Middleware Data Integration : A piece of Middleware that facilitates integration between systems. Usually legacy and new systems.
Application-Based Integration : A Software Application that locates, retrieves and integrates data into storage. Essentially, conducting the entire process, as opposed to Middleware.
Uniform Data Access : Provides a consistent view of data from a variety of sources, but doesn’t retrieve or manipulate the data.
Common Data Storage : E.g a Data Warehouse.
For each type of Data Integration process, give a pro and a con…
Common User Interface :
Pro = Total control and handling.
con = Poor scaling.
Middleware Data Integration :
Pro = Automated integration.
con = Must be maintained.
Application-Based Integration :
Pro = Automated end to end process.
con = Complex setup.
Uniform Access Integration :
Pro = Low storage requirements.
con = Hosts struggle w/ data request count.
Common Data Storage :
Pro = Reduces burden on host system.
con = Increased storage costs.
What are the 3 categories of learning from data? Define each…
Supervised : Learning that has an Input set and Output set. The goal is to establish the mapping function that gives the most precise continuous target or outcome.
Unsupervised : Learning in which we only have input, and we are tasked with making sense of it.
Semi-supervised :
What is the most common type of learning?
Supervised
What are the 2 types of Supervised Learning?
Regression
Classification
Define Regression…
The process of finding a continuous target or outcome.
Define Classification…
The process of classifying inputs.
In Supervised Learning, what are we trying to find?
The mapping function.
What are the inputs of a supervised learning model?
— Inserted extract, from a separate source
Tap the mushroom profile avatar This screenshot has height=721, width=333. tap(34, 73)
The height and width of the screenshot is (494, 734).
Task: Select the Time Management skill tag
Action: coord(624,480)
Features, covariates, predictors etc.
What are the outputs of a supervised learning model?
Target, label, response etc.
Give an example of a usage of Supervised Learning. Define the Inputs and Outputs.
An input set of dog photos, a boolean output set, and a model that predicts whether each photo is a dog.
Define Unsupervised Learning…
The process of making sense of a data set by recognising patterns.
Define a Regression Problem and give an example…
A problem in which we need to find a continuous target or outcome.
Define what is meant by inputs, outputs and parameter variables of a Mapping Function…
Inputs : Input value
Parameters : The values that will change as the model learns from the data.
Output : The predicted value
Regarding the a data frame in linear regression, what does a column represent? And what does a row represent?
Each column is a Feature of the input data e.g join data, monthly price etc.
Each row is an Observation of the customer.
Regarding the input and output data frames, what is the difference in their number of rows and columns?
The number of rows will always be the same, N, if N is the count of input data.
The number of columns in the output Y will be 1. The number of columns in input X will vary depending on features.
Define what parameters are in a mapping function.
Values that will change over time to give us the most accurate regression line.
What makes good parameters?
When the parameter values give us the most accurate model.
Define Hyper-Parameters…
Parameters that we select as the model progresses. These are not learned from the data.
What are the 2 phases of learning the parameters? Define each…
Training phase : Use past data to find quality parameters. The more past data used, the better the parameters.
Prediction phase : Run new data into our model, and assess accuracy via a Loss Function.
What is a Loss Function and when is it used?
A Loss Function is used in the Prediction Phase of Machine Learning.
Its purpose is to output a value that represents how close our models output value is to the actual value. Parameters are then updated depending on the Loss Functions output.
What is the reason for updating the parameters after the prediction phase? What determines the values to update to?
To improve the prediction accuracy of the model.
The Loss Function determines the best parameters to update to.
Give a simple Linear Regression function…
yb(x) = b0 + b1x + e
In order to find the linear regression value, what 2 properties of the linear regression line do we need to know?
Slope of the line.
Y-intercept.
What is the equation of finding the Y-intercept of the simple regression line?
b0 = y median - (b1 * x median)
What is the equation to find the slop of the simple linear regression line?
b1 = r * ( sy / sx )
Define the Pearson Correlation…
A measure of strength of the linear relationship between 2 samples.